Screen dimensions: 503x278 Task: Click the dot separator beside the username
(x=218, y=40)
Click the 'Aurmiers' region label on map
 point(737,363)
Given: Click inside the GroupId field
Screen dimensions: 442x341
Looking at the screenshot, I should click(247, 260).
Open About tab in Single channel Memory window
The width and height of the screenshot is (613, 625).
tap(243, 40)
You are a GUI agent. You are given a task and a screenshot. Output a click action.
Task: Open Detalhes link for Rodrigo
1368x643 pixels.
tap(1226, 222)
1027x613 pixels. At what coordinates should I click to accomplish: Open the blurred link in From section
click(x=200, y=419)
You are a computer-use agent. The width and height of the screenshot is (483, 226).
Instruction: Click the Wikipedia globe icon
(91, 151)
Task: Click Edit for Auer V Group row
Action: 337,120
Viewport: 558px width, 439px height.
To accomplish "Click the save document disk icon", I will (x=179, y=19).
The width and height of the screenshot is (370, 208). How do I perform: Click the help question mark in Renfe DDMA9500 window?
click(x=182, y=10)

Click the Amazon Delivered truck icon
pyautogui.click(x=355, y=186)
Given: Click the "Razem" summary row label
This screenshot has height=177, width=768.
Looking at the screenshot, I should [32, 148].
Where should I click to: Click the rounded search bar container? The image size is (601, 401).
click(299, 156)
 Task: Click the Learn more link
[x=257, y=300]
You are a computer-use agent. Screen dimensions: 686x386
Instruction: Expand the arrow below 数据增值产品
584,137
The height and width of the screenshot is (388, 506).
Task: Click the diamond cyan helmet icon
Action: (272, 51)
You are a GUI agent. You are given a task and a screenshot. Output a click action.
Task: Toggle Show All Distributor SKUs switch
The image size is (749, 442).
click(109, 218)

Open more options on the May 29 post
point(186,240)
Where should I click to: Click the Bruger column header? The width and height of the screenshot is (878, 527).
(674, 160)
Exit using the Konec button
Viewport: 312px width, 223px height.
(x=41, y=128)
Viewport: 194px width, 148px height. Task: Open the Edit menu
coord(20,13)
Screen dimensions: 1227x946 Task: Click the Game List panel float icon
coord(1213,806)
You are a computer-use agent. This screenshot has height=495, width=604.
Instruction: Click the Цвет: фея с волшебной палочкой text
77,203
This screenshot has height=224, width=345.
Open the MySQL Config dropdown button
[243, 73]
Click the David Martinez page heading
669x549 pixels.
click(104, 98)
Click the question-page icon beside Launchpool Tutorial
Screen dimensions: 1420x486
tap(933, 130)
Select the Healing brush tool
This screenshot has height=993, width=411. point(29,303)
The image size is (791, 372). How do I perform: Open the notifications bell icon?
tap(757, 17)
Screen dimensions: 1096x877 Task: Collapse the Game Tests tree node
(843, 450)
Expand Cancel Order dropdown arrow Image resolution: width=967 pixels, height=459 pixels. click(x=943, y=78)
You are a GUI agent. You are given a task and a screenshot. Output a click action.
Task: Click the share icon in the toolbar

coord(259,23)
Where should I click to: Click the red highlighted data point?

▸ Work task: The records above need to be returned in full, with nothing altered.

▸ Written answer:
Screen dimensions: 503x278 Task: Click the dot separator beside the username
(x=218, y=40)
Click the 'Aurmiers' region label on map
 point(737,363)
Given: Click inside the GroupId field
Screen dimensions: 442x341
Looking at the screenshot, I should click(247, 260).
Open About tab in Single channel Memory window
The width and height of the screenshot is (613, 625).
tap(243, 40)
You are a GUI agent. You are given a task and a screenshot. Output a click action.
Task: Open Detalhes link for Rodrigo
1368x643 pixels.
tap(1226, 222)
1027x613 pixels. At what coordinates should I click to accomplish: Open the blurred link in From section
click(x=200, y=419)
You are a computer-use agent. The width and height of the screenshot is (483, 226).
Instruction: Click the Wikipedia globe icon
(91, 151)
Task: Click Edit for Auer V Group row
Action: 337,120
Viewport: 558px width, 439px height.
To accomplish "Click the save document disk icon", I will (x=179, y=19).
The width and height of the screenshot is (370, 208). How do I perform: Click the help question mark in Renfe DDMA9500 window?
click(x=182, y=10)

Click the Amazon Delivered truck icon
pyautogui.click(x=355, y=186)
Given: Click the "Razem" summary row label
This screenshot has height=177, width=768.
Looking at the screenshot, I should [32, 148].
Where should I click to: Click the rounded search bar container? The image size is (601, 401).
click(299, 156)
 Task: Click the Learn more link
[x=257, y=300]
You are a computer-use agent. Screen dimensions: 686x386
Instruction: Expand the arrow below 数据增值产品
584,137
The height and width of the screenshot is (388, 506).
Task: Click the diamond cyan helmet icon
Action: (272, 51)
You are a GUI agent. You are given a task and a screenshot. Output a click action.
Task: Toggle Show All Distributor SKUs switch
The image size is (749, 442).
click(109, 218)

Open more options on the May 29 post
point(186,240)
Where should I click to: Click the Bruger column header? The width and height of the screenshot is (878, 527).
(674, 160)
Exit using the Konec button
Viewport: 312px width, 223px height.
(x=41, y=128)
Viewport: 194px width, 148px height. Task: Open the Edit menu
coord(20,13)
Screen dimensions: 1227x946 Task: Click the Game List panel float icon
coord(1213,806)
You are a computer-use agent. This screenshot has height=495, width=604.
Instruction: Click the Цвет: фея с волшебной палочкой text
77,203
This screenshot has height=224, width=345.
Open the MySQL Config dropdown button
[243, 73]
Click the David Martinez page heading
669x549 pixels.
click(104, 98)
Click the question-page icon beside Launchpool Tutorial
Screen dimensions: 1420x486
tap(933, 130)
Select the Healing brush tool
This screenshot has height=993, width=411. point(29,303)
The image size is (791, 372). How do I perform: Open the notifications bell icon?
tap(757, 17)
Screen dimensions: 1096x877 Task: Collapse the Game Tests tree node
(843, 450)
Expand Cancel Order dropdown arrow Image resolution: width=967 pixels, height=459 pixels. click(x=943, y=78)
You are a GUI agent. You are given a task and a screenshot. Output a click action.
Task: Click the share icon in the toolbar

coord(259,23)
Where should I click to: Click the red highlighted data point?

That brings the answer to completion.